Review URL: http://codereview.chromium.org/5850002
http://code.google.com/p/v8/source/detail?r=6029
Modified:
/trunk/src/parser.cc
/trunk/src/version.cc
/trunk/test/cctest/test-regexp.cc
/trunk/test/mjsunit/regexp.js
/trunk/test/mjsunit/third_party/regexp-pcre.js
/trunk/test/mozilla/mozilla.status
=======================================
--- /trunk/src/parser.cc Wed Dec 15 04:05:09 2010
+++ /trunk/src/parser.cc Wed Dec 15 04:43:21 2010
@@ -4407,12 +4407,27 @@
return CharacterRange::Singleton(first);
}
}
+
+
+static const uc16 kNoCharClass = 0;
+
+// Adds range or pre-defined character class to character ranges.

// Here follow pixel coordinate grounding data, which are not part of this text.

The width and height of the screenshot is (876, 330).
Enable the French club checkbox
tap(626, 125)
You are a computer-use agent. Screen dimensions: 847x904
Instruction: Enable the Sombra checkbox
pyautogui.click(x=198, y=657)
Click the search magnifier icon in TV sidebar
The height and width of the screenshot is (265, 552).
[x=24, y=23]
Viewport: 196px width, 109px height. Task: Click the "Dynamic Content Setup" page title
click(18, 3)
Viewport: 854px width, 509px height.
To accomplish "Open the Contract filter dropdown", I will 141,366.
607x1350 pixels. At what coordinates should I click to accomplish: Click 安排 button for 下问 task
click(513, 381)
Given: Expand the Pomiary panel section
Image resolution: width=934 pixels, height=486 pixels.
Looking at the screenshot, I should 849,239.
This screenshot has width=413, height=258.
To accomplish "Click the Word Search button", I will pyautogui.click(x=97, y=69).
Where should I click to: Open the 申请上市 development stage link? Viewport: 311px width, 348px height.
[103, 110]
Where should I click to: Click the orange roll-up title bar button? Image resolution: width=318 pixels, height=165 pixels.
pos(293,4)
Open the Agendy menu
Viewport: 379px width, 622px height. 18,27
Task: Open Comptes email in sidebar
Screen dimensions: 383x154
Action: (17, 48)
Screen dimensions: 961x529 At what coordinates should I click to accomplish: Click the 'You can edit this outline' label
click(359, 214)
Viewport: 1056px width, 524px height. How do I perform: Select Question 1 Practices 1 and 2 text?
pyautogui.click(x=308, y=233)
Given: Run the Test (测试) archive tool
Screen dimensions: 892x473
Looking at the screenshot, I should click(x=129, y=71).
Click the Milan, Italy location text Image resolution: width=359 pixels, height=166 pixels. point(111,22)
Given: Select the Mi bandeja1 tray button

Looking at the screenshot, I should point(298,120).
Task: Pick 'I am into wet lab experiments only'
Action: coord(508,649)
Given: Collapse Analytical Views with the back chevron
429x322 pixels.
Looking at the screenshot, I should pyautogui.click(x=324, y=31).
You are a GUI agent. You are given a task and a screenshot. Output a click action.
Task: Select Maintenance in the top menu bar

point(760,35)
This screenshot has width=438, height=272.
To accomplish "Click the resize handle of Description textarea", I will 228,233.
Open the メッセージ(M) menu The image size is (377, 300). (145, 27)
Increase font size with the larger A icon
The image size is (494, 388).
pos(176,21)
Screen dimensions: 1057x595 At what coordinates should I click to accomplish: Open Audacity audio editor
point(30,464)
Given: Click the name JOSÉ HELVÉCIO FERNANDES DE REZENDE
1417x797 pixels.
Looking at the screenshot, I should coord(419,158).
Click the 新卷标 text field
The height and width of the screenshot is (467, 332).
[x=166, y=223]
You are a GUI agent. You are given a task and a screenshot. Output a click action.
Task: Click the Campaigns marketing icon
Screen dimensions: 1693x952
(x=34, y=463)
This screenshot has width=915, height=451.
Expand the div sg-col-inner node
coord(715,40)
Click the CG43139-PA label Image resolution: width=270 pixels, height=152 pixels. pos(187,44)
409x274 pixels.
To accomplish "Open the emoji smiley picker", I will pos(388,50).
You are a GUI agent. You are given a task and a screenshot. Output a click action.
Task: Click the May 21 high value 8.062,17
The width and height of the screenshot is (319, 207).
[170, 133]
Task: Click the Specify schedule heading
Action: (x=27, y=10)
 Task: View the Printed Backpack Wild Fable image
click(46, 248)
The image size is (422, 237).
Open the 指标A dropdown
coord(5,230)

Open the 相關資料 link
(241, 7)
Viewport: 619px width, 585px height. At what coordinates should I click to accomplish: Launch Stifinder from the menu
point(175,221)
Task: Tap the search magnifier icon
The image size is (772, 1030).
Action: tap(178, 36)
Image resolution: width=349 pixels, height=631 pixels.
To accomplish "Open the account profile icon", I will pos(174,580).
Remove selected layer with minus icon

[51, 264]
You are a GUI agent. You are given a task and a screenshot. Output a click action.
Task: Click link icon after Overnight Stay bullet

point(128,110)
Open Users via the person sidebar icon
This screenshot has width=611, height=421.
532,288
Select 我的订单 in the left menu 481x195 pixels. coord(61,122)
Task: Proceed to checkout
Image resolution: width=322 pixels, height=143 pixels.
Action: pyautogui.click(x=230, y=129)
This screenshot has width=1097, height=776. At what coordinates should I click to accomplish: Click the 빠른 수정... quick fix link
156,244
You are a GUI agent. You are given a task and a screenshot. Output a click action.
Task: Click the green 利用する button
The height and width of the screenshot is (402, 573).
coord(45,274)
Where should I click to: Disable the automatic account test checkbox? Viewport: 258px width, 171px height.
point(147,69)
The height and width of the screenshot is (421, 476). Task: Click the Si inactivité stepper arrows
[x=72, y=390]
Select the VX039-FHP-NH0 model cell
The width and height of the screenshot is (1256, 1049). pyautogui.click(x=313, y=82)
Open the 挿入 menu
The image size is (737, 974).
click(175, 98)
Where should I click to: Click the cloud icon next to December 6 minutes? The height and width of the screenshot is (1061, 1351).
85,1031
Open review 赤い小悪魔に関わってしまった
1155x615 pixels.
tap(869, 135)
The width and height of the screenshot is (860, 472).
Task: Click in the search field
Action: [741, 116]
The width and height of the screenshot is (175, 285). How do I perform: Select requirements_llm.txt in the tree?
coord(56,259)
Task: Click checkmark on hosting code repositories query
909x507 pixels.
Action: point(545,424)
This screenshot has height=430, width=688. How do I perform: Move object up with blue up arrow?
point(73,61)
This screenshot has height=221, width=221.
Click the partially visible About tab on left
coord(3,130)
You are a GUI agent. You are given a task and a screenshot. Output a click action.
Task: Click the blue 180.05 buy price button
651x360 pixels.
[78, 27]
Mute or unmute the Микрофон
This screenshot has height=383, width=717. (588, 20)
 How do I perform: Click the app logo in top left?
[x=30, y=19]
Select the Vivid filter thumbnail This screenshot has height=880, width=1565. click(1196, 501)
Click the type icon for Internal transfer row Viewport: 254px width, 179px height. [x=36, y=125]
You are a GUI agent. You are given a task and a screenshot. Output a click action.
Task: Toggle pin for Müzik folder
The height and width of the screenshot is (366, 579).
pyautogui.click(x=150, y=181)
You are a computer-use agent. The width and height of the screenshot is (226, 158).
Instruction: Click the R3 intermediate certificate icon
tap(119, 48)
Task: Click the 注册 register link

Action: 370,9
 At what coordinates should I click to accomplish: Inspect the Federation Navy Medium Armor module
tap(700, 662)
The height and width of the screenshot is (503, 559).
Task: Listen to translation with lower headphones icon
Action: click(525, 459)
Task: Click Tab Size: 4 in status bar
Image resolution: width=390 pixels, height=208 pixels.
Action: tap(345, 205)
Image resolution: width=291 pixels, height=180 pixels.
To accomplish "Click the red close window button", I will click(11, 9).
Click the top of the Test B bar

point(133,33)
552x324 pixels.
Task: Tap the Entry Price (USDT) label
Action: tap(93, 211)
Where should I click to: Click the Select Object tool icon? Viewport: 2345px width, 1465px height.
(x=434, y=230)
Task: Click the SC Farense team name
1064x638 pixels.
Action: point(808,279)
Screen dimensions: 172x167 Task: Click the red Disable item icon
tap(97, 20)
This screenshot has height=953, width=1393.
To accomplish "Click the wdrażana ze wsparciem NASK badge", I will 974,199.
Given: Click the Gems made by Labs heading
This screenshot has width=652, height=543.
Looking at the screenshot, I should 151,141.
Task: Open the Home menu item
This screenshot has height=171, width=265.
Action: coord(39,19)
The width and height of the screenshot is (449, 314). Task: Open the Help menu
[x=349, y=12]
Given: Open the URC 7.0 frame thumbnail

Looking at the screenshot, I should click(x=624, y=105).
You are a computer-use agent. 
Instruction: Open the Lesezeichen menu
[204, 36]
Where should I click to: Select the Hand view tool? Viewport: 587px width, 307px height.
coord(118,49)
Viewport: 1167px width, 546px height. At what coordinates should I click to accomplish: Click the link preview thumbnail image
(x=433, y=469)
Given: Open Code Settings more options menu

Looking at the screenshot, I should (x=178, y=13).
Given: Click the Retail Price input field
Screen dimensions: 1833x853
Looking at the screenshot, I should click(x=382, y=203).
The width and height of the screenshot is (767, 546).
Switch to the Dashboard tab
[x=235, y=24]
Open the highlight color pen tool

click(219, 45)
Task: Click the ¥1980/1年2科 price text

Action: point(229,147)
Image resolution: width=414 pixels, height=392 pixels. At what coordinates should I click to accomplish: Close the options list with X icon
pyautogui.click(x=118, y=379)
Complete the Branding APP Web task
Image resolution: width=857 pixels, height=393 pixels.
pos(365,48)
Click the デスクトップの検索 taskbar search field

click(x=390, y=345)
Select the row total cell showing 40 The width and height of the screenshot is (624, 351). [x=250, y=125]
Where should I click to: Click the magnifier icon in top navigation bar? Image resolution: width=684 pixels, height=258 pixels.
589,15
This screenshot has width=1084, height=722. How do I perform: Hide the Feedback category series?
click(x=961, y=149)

+// If char_class is not kInvalidClass, it's interpreted as a class
+// escape (i.e., 's' means whitespace, from '\s').
+static inline void AddRangeOrEscape(ZoneList<CharacterRange>* ranges,
+ uc16 char_class,
+ CharacterRange range) {
+ if (char_class != kNoCharClass) {
+ CharacterRange::AddClassEscape(char_class, ranges);
+ } else {
+ ranges->Add(range);
+ }
+}
RegExpTree* RegExpParser::ParseCharacterClass() {
static const char* kUnterminated = "Unterminated character class";
static const char* kRangeOutOfOrder = "Range out of order in character
class";
- static const char* kInvalidRange = "Invalid character range";
ASSERT_EQ(current(), '[');
Advance();
@@ -4421,30 +4436,10 @@
is_negated = true;
Advance();
}
- // A CharacterClass is a sequence of single characters, character class
- // escapes or ranges. Ranges are on the form "x-y" where x and y are
- // single characters (and not character class escapes like \s).
- // A "-" may occur at the start or end of the character class (just after
- // "[" or "[^", or just before "]") without being considered part of a
- // range. A "-" may also appear as the beginning or end of a range.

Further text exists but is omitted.